Glossar

Th1-Zellen:
Diese Untergruppe der T-Helferzellen dirigiert die Abwehr gegen Krankheitserreger wie Viren und Bakterien.
Th2-Zellen
dirigieren die Abwehr gegen Wurmparasiten. Dabei werden IgE-Antikörper gebildet, die in Verbindung mit Mastzellen zur Beseitigung der lästigen Parasiten beitragen.
T-Helferzellen:
Diese Gruppe vom T-Lymphozyten ist mit CD-4-Rezeptoren ausgestattet. Erkennen sie damit Fremdantigene, koordinieren sie entsprechende Abwehrmaßnahmen.
Thymus:
Der Thymus ist der Ort der T-Zell-Entwicklung und liegt im oberen Teil des Brustkorbs, direkt hinter dem Brustbein. Der Thymus besteht aus zwei Lappen und diese wiederum aus zahlreichen Lobuli, die jeweils von einem Cortex umgeben sind.
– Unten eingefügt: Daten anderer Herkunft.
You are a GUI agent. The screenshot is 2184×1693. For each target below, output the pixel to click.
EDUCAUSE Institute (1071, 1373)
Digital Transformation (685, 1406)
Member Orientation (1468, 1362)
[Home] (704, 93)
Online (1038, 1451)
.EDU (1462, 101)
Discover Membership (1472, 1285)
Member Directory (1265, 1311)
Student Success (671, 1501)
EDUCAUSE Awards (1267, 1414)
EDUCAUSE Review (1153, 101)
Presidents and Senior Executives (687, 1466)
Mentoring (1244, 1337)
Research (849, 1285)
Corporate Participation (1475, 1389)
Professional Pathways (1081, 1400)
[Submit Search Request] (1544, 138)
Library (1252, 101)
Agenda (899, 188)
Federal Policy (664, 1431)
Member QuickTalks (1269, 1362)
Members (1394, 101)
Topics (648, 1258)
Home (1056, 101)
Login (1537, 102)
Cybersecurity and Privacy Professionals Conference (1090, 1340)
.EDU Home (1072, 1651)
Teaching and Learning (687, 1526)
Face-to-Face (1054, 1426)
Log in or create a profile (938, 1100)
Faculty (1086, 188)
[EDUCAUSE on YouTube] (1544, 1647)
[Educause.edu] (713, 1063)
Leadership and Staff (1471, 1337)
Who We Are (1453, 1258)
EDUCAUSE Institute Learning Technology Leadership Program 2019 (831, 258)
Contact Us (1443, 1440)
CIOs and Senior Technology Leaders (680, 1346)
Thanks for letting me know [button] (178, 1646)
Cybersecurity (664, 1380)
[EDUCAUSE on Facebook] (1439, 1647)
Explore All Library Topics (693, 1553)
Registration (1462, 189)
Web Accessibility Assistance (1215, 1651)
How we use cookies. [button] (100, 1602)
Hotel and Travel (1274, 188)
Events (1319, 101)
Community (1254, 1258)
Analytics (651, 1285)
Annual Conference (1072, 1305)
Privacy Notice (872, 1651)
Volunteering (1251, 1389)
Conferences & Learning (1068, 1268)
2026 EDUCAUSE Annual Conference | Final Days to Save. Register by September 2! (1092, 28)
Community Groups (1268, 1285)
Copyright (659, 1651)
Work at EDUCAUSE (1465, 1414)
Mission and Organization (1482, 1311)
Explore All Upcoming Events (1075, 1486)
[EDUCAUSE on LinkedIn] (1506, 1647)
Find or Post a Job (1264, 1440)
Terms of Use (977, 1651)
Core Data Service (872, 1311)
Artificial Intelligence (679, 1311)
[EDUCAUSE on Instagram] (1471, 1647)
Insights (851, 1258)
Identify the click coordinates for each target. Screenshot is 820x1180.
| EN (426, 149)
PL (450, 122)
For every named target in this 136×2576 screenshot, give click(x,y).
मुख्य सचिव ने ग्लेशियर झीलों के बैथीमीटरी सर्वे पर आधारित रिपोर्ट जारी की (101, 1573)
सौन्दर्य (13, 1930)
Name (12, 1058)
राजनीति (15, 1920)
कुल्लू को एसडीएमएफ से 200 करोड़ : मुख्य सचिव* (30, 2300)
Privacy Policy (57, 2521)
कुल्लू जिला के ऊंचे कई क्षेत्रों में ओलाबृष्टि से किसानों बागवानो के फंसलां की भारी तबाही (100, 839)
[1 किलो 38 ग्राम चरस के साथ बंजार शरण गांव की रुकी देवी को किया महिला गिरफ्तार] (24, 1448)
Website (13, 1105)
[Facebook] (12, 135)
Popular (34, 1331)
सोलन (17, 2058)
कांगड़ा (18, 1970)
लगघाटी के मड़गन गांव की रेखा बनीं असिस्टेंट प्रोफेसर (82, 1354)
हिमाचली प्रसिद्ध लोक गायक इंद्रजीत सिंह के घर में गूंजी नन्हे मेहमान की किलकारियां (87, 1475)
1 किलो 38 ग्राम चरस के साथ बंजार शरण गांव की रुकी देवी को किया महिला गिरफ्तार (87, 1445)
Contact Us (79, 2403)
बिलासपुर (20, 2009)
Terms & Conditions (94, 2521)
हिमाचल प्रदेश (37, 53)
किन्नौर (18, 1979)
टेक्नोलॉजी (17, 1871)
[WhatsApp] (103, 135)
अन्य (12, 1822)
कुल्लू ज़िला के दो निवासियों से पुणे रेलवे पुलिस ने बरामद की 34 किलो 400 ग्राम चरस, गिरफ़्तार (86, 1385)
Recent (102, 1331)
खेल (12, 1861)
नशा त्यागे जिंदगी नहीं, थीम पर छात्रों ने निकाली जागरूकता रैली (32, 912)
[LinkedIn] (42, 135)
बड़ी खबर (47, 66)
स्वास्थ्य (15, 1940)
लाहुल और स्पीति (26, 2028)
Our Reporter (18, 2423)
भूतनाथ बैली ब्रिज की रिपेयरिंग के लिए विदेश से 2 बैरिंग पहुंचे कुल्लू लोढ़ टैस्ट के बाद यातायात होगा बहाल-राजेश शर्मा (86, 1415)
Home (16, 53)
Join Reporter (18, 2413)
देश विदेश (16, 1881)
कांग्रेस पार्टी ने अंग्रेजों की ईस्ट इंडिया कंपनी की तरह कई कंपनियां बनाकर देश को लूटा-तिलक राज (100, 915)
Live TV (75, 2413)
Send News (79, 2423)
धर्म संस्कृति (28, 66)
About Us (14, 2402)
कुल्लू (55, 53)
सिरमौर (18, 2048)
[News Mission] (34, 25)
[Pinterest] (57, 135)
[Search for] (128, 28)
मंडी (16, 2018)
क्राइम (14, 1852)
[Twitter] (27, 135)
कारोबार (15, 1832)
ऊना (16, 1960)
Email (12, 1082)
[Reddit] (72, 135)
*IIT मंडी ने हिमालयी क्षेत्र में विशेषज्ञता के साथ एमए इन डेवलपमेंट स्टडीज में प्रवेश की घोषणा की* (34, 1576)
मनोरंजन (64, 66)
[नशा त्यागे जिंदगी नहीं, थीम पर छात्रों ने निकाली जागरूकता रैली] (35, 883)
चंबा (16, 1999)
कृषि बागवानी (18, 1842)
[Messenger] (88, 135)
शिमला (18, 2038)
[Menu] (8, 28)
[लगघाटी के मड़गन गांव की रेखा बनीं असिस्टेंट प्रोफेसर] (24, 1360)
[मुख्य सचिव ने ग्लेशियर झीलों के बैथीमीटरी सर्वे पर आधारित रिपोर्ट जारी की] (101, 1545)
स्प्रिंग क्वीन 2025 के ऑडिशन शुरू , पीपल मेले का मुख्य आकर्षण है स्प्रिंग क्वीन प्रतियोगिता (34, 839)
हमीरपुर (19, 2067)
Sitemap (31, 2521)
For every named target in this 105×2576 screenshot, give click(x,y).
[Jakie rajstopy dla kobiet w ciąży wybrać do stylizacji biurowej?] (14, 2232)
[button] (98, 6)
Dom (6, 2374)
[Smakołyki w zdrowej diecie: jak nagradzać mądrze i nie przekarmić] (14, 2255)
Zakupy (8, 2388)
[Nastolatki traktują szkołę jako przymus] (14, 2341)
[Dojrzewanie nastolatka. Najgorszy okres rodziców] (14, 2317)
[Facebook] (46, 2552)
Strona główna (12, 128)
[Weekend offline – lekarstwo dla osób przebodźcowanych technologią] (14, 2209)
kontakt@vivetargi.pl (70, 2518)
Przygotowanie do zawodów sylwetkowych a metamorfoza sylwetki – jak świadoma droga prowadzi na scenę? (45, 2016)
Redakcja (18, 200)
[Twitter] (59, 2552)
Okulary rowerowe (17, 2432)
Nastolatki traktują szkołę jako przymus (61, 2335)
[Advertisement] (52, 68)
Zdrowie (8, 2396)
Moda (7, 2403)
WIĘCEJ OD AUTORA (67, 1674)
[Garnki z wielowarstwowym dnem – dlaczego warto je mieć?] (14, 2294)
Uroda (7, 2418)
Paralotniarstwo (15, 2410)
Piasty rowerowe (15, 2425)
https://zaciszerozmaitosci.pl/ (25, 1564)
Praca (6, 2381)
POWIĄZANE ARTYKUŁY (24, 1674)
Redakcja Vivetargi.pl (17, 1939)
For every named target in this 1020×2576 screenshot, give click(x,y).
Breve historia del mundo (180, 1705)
Im Cortex findet die Proliferation der Vorläuferzellen statt, die Umordnung der Gene für den T-Zell-Rezeptor und die Selektion der sich entwickelnden T-Zellen, besonders die positive Selektion der Epithelzellen des Thymuscortex. Das Thymusstroma besteht aus Epithel- und Bindegewebszellen. Diese beiden Zelltypen bilden die notwendige Mikroumgebung für die Entwicklung der T-Zellen.
T-Killerzellen:
Diese Gruppe von T-Lymphozyten kann infizierte Zellen zerstören. Sie tragen CD8-Rezeptoren auf ihrer Oberfläche, mit denen sie Fremdantigene aufspüren.
Toleranz:
Als Toleranz bezeichnet man die Unfähigkeit, auf ein Antigen zu reagieren. Die Toleranz gegenüber körpereigenen Antigenen ist eine zentrale Eigenschaft des Immunsystems. Ist diese Toleranz nicht gegeben, kann das Immunsystern körpereigenes Gewebe zerstören, wie es bei Autoimmunerkrankungen geschieht.
Transplantation:
Als Transplantation bezeichnet man die Übertragung von Organen oder Geweben von einem Individuum auf ein anderes. Die Transplantate können vom Immunsystem des Empfängers abgestoßen werden, sofern er nicht tolerant gegenüber den Antigenen des Fremdgewebes ist oder Immunsuppressiva eingesetzt werden.
T-Suppressorzellen
sind T-Zellen, die im Gemisch mit naiven T-Zellen oder T-Effektorzellen deren Aktivität unterdrücken. Die Eigenschaften der T-Suppressorzellen sind bisher nicht genau bekannt. Auch weiß man nicht, auf welche Weise sie Antigene erkennen und wie sie aktiviert werden.
Tuberkulintest:
Beim Tuberkulintest wird ein aufgereinigtes Proteinderivat aus Mycobacterium tuberculosis, dem Erreger der Tuberkulose, subkutan injiziert. Das Derivat, auch PPD (von purified protein derivative) genannt, löst bei Menschen, die bereits Tuberkulose hatten oder dagegen immunisiert worden sind, eine Überempfindlichkeitsreaktion vom verzögerten Typ aus.
Tumor:
Geschwulst, die durch übermäßiges Zellwachstum hervorgerufen wird.
Tumorantigene:
Oberflächenstrukturen auf Tumorzellen, die eine Immunreaktion auslösen können.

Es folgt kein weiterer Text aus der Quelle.